* _Task requirements_: Write out all the rows below again, requests included, with every coordinate in the answers multiplied by 2.55 and rounded to a whole number (halves round up). Leave the pictures out.

[start of Data extract]

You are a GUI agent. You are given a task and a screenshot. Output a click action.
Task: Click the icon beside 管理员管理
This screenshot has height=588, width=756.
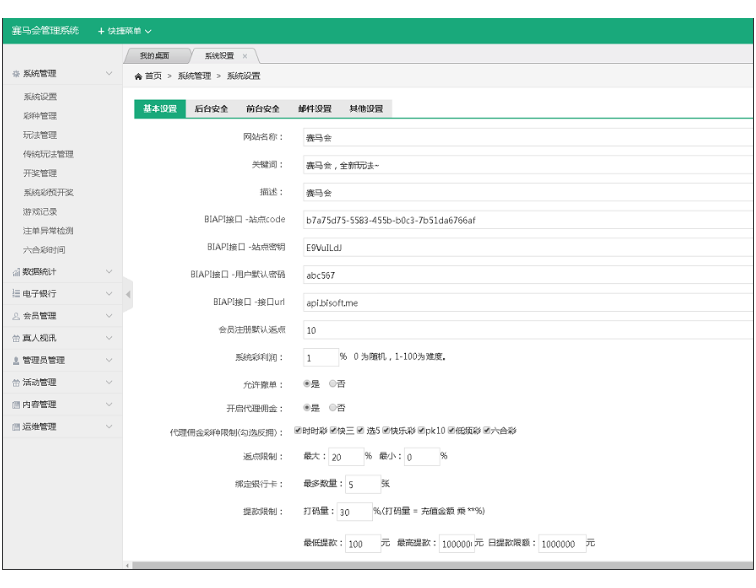15,360
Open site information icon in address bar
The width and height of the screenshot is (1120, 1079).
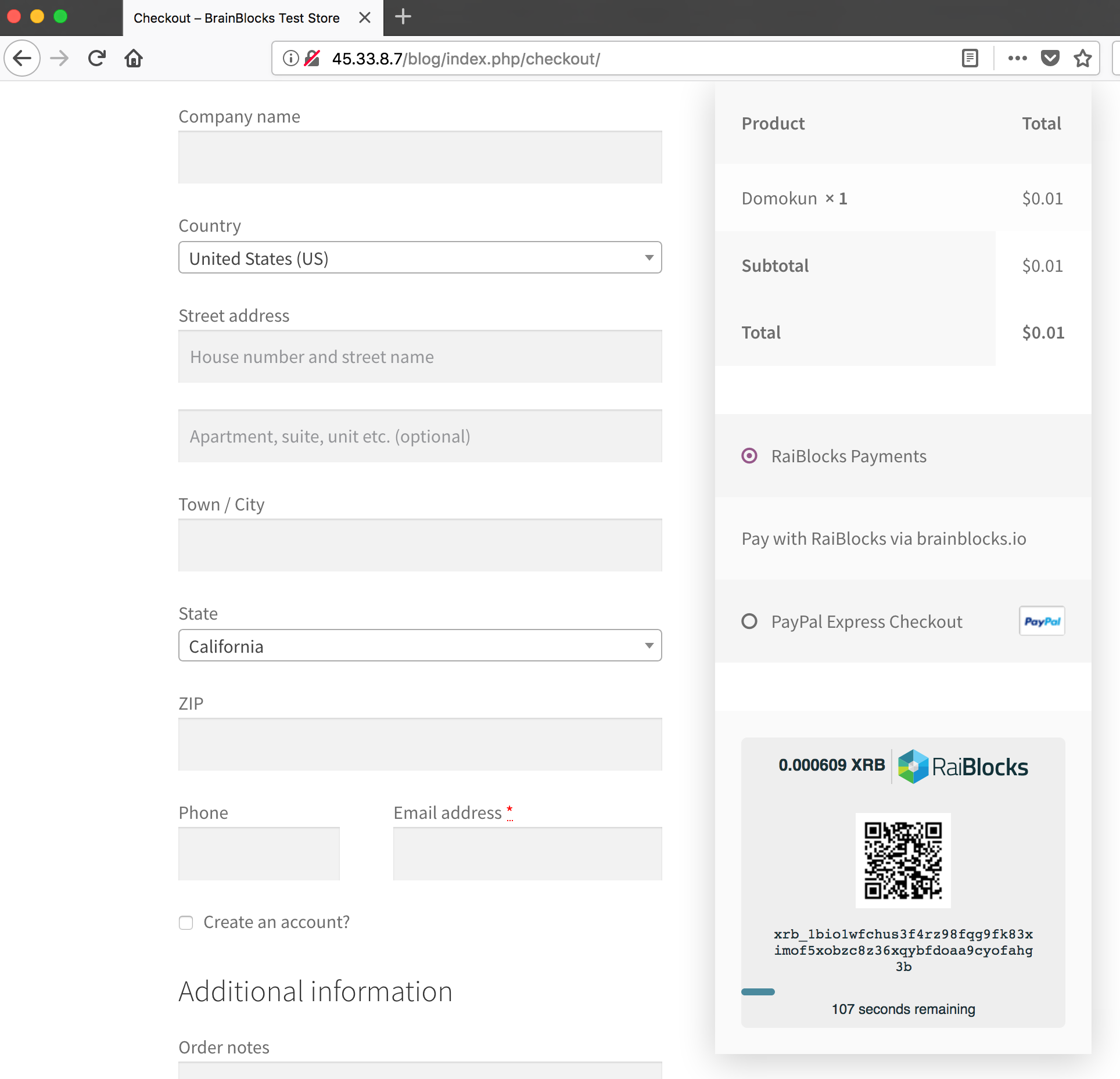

[end of Data extract]

* _Result_:
You are a GUI agent. You are given a task and a screenshot. Output a click action.
Task: Click the icon beside 管理员管理
This screenshot has height=588, width=756.
38,918
Open site information icon in address bar
The width and height of the screenshot is (1120, 1079).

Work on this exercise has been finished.